Carroll officials are elated -- check that, happy -- that Marada Industries Inc. wants to expand its auto parts manufacturing operation in the Carroll County Air Business Park. The expansion will be smaller than officials had hoped for, and offers another example of why Carroll County must sustain a strong economic development effort.

In preliminary discussions with the county beginning two years ago, Marada's executives indicated they were interested in possibly investing as much as $16 million in a larger plant and adding 250 jobs to its local payroll.

Instead of building a facility twice the size of Marada's two existing plants, the company will construct a 40,000-square-foot building in Westminster that will cost $2 million, a fraction of the original plan. The number of workers added to the payroll will range, the company said, between 100 and 150 -- substantial, but less than the 250 discussed two years ago.

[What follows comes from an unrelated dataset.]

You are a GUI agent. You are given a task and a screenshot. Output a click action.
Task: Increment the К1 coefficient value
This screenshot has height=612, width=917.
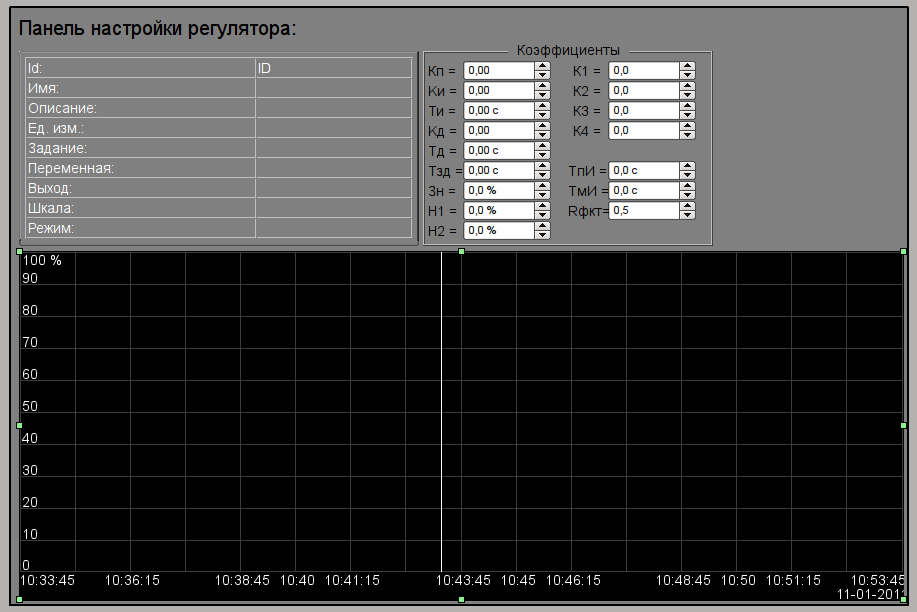(687, 66)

Through most of these negotiations, Carroll did not have a full-time economic development director. We will never know if the lack of such a director caused the company to rethink its investment plans. A full-time director might have been able to allay concerns, expedite negotiations and leave Marada with the impression that the county was sincerely interested in its expansion. Instead, the company had to deal with an ad hoc economic development team that was stretched thin and could not be totally attentive.

Another large question mark is the lack of a rail line to the business park. The county would have been in a much better bargaining position had a proposed 2.5-mile rail spur been in place. The best the county could do for Marada was to promise that it would raise the money -- estimated at $6 million to $7 million -- to construct the rail line. Considering the general hostility toward government spending and other urgent demands on the county budget, Marada executives may have decided the county could not accommodate it in a timely manner.

Attracting business and commercial development demands much more attention than Carroll has accorded it. Marada's expansion is welcome news, but Carroll is a long way from having the strong commercial and industrial tax base required to finance its growing needs.